FVIII-EHL has been shown to improve clinical outcomes and reduce treatment burden in HA patients.4,5 The primary objective of the present study was to analyse differences in pharmacokinetic (PK) and clinical parameters (bleeding rates and joint health) before and after switching from standard half-life (SHL) FVIII to pegylated FVIII-EHL (PEG-FVIII) in patients with severe/moderate HA on prophylaxis with WAPPS-Hemo®.6 Secondary objectives were to analyse the t1/2 ratio and area under the curve (AUC), frequency and consumption of FVIII, and economic costs avoided after switching, and to make an indirect comparison between the PEG-FVIII studied.
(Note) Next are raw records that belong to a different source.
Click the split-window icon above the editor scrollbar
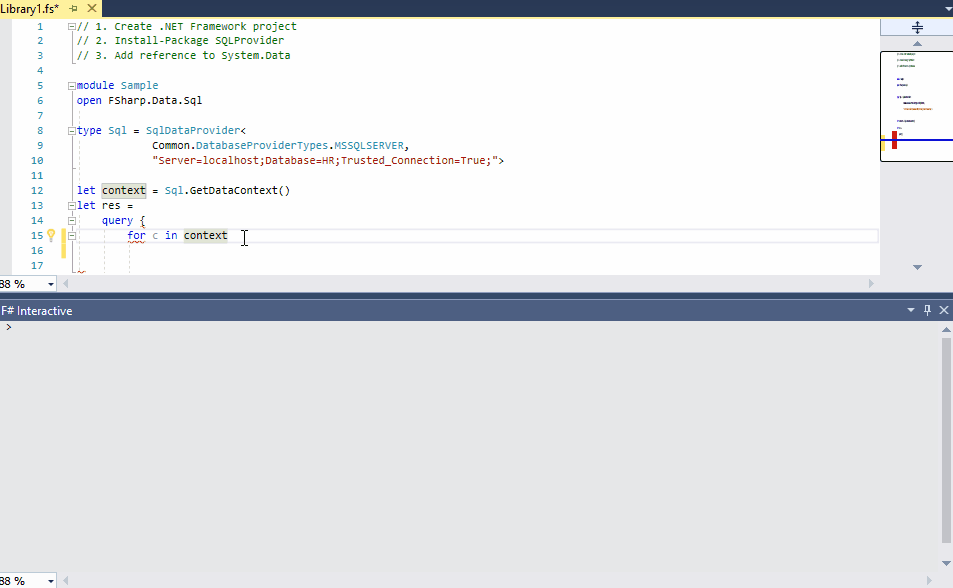Image resolution: width=953 pixels, height=588 pixels. point(916,27)
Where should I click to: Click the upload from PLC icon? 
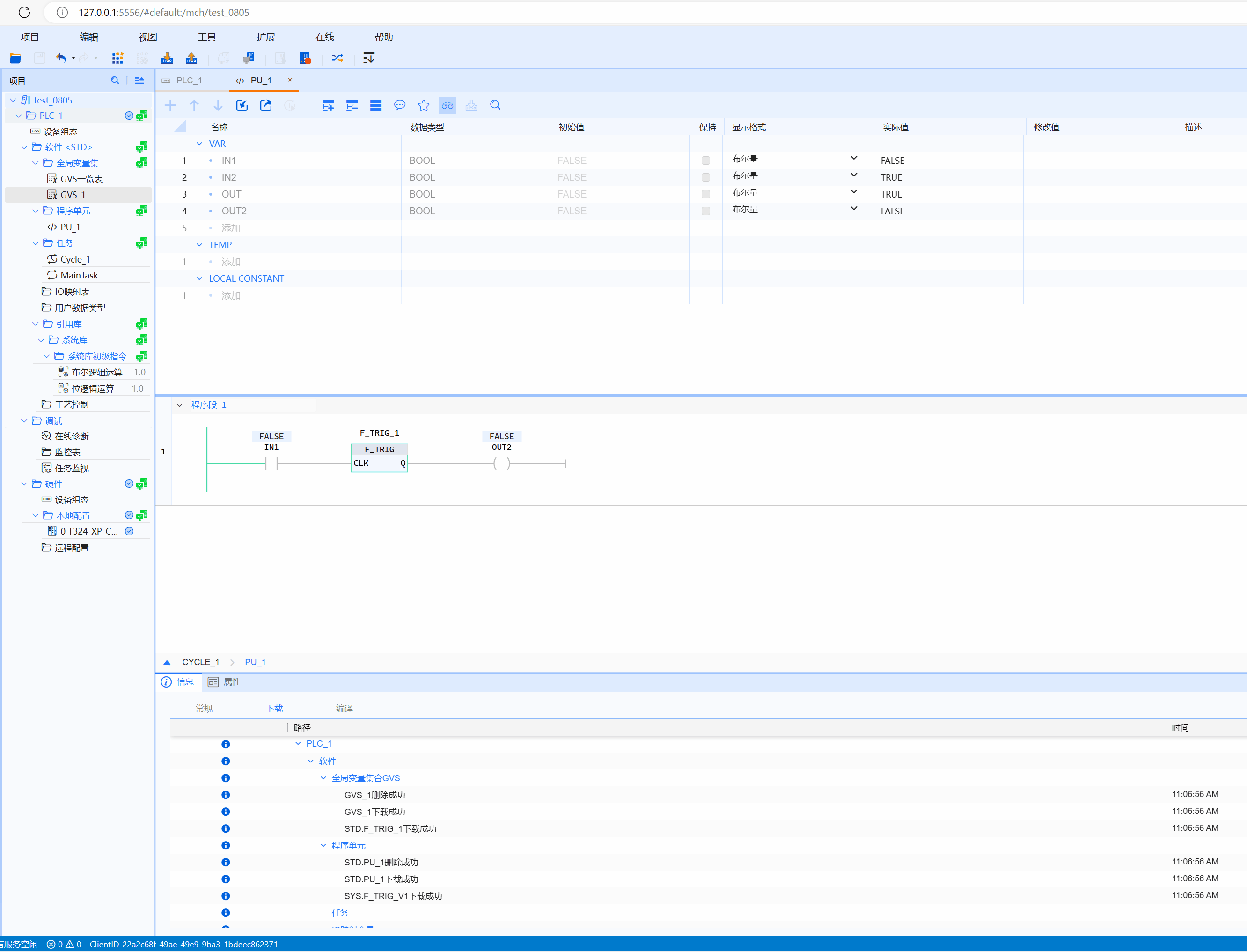point(191,58)
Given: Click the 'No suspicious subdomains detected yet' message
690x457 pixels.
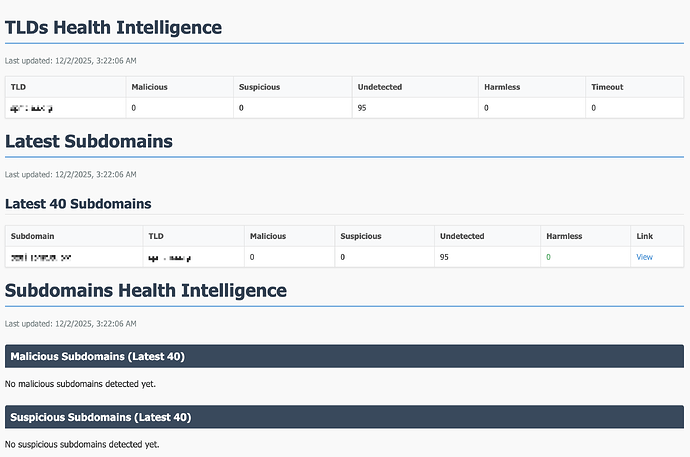Looking at the screenshot, I should [x=82, y=444].
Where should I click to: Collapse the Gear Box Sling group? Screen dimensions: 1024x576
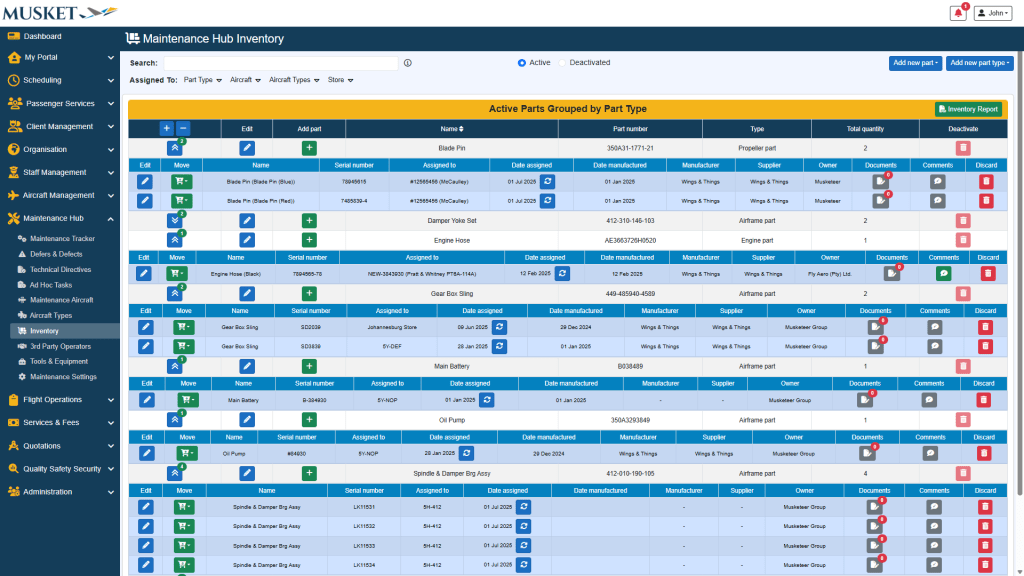(175, 293)
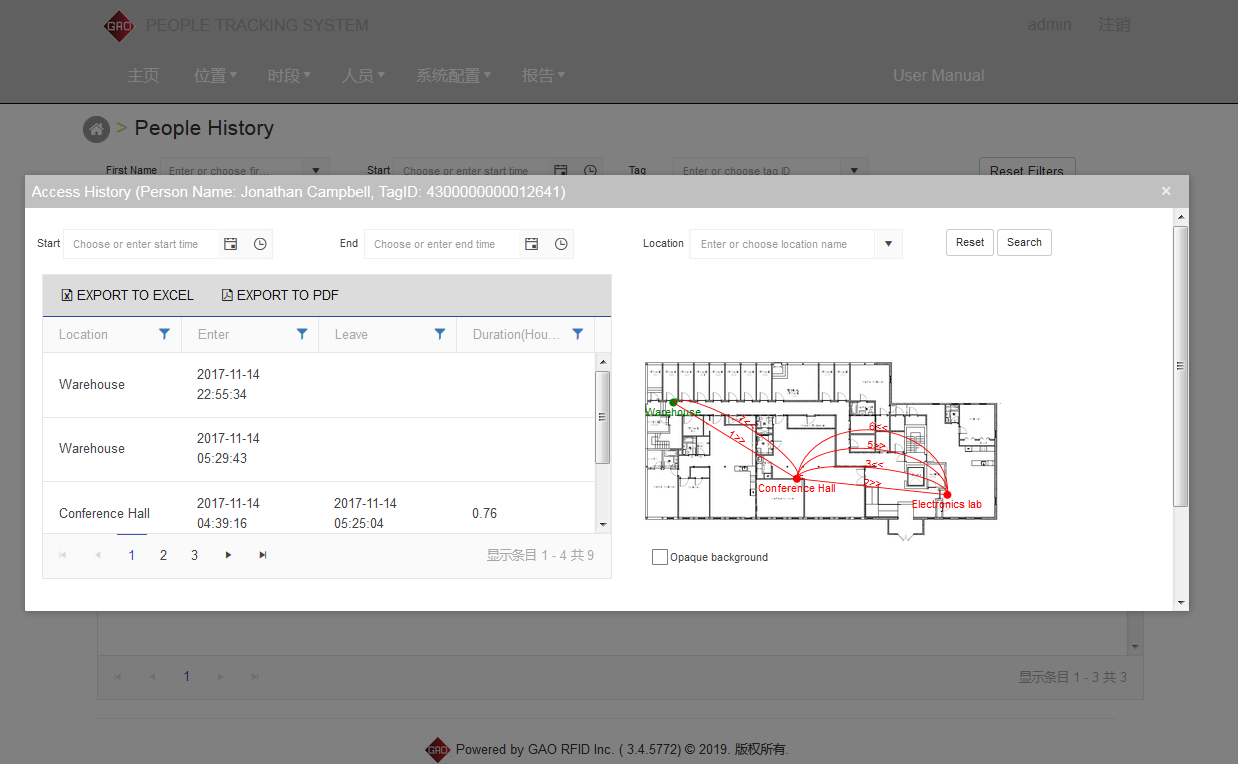Click the Enter start time input field
The height and width of the screenshot is (764, 1238).
tap(140, 244)
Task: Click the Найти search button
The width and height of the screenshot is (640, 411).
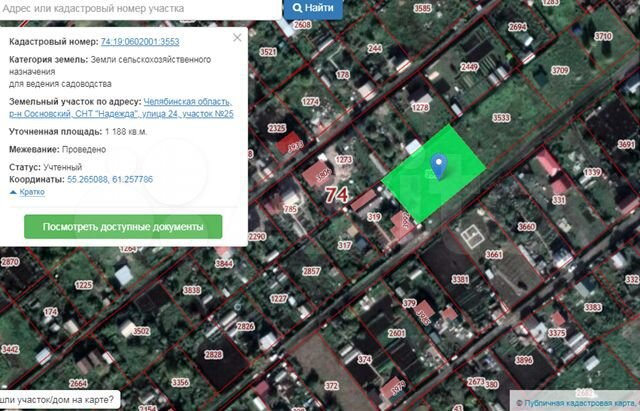Action: tap(313, 8)
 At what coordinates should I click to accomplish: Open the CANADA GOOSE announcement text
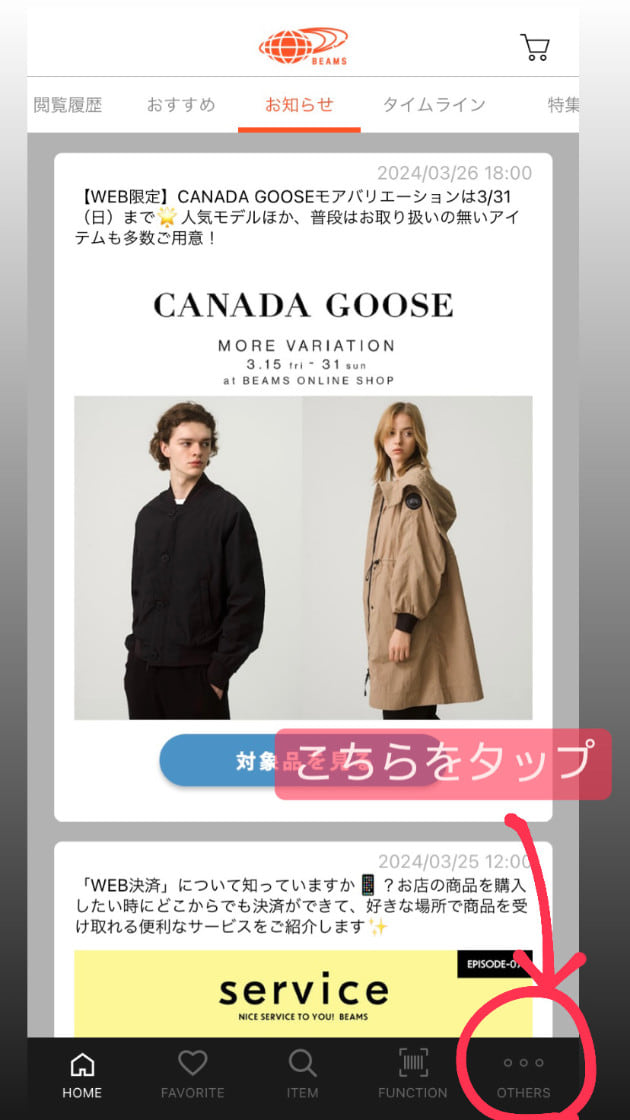pos(299,216)
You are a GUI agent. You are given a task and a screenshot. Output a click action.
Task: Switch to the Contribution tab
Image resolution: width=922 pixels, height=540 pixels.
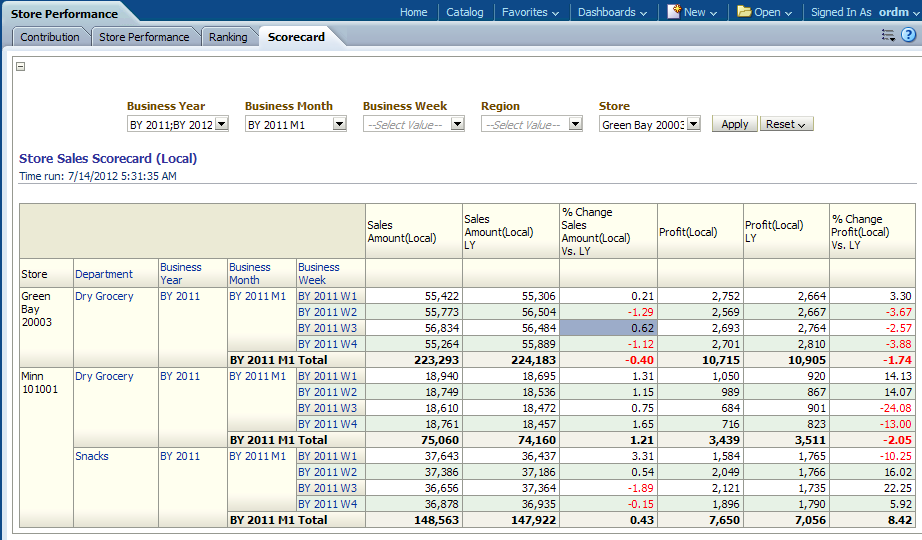click(x=50, y=37)
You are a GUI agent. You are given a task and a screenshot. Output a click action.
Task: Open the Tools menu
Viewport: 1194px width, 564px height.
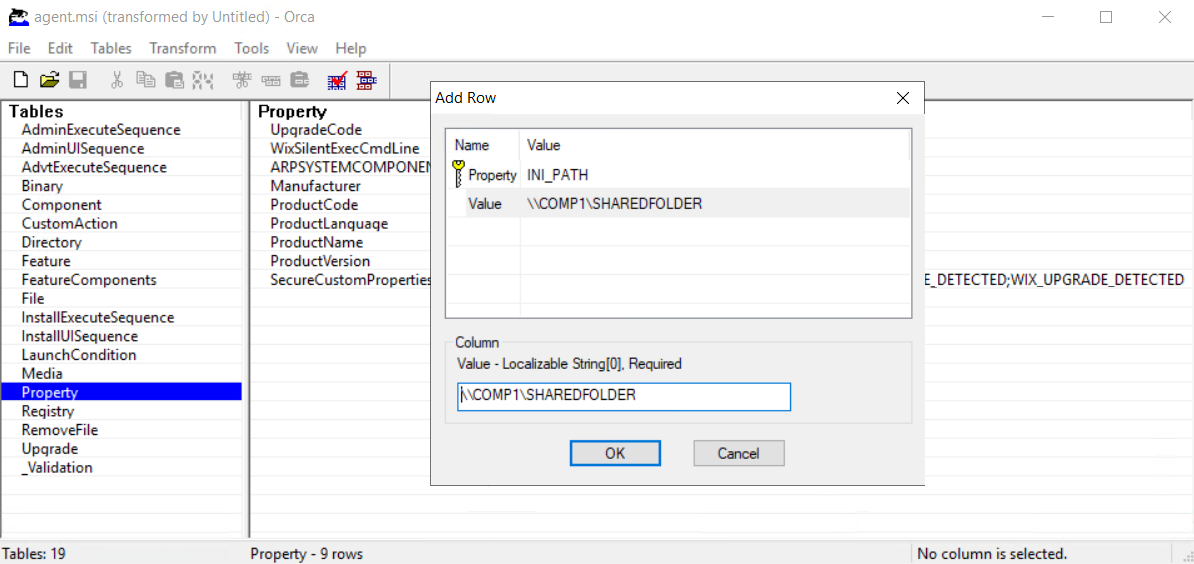[x=251, y=48]
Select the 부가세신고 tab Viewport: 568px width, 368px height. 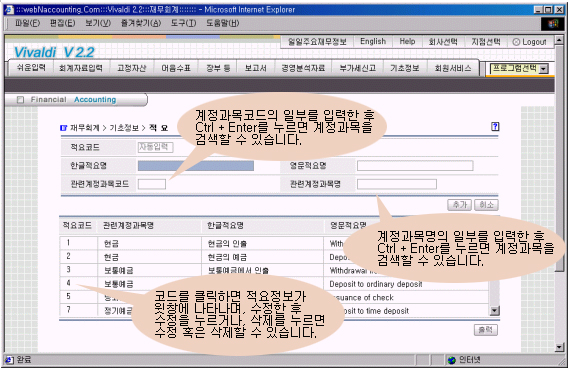point(358,68)
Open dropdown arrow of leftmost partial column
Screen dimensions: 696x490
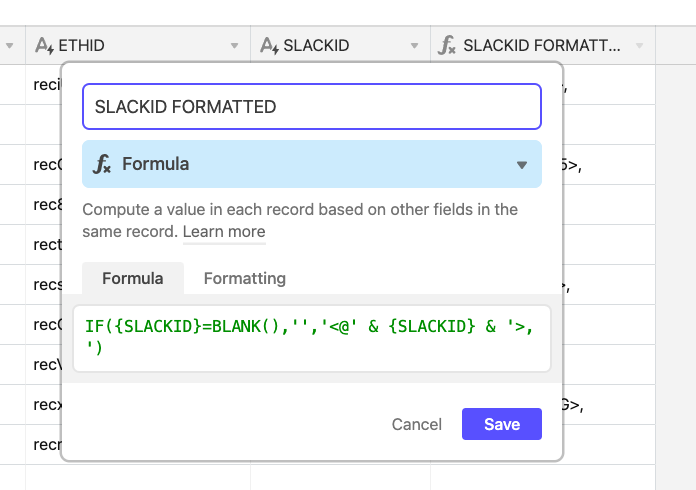pos(9,45)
MethodsStudy design and population

Single-centre, comparative, observational, sequential, retrospective, multidisciplinary, single-centre study approved by the local Clinical Research Ethics Committee on 26 January 2022 in accordance with the principles of the Declaration of Helsinki (HUF-PKFVIII-2022-01). This study was conducted according to standard clinical practice criteria from January 2022 to December 2023, and no special treatment intervention was required.

The inclusion criteria were as follows: (1) patients with severe (less than 1 IU/dL) or moderate (1–5 IU/dL) HA on prophylactic treatment with FVIII-SHL who switched to PEG-FVIII; (2) patients included in the WAPPS-Hemo®7 application database with a switch from FVIII-SHL to PEG-FVIII, with records of at least 3–4 samples of FVIII levels and individualised PK profile. Patients with follow-up data of less than 1 year before and after the switch or with no recorded data were excluded.

Procedure

Two one-year periods were analysed: 1 year of FVIII-SHL treatment before the switch and 1 year after the switch to PEG-FVIII treatment. The aim of switching from FVIII-SHL to PEG-FVIII was to improve bleeding control and patient quality of life. The decision to switch from one concentrate to another was made by the clinician, taking into account several factors (availability, previous factor, clinical characteristics of the patient, storage conditions, and cost). The FVIII-SHL included were: moroctocog alfa, octocog alfa (3 commercial presentations), turoctocog alfa, lonoctocog alfa, and the FVIII/FVW combination. The PEG-FVIII factors included were: rurioctocog alfa pegol, turoctocog alfa pegol, and damoctocog alfa pegol.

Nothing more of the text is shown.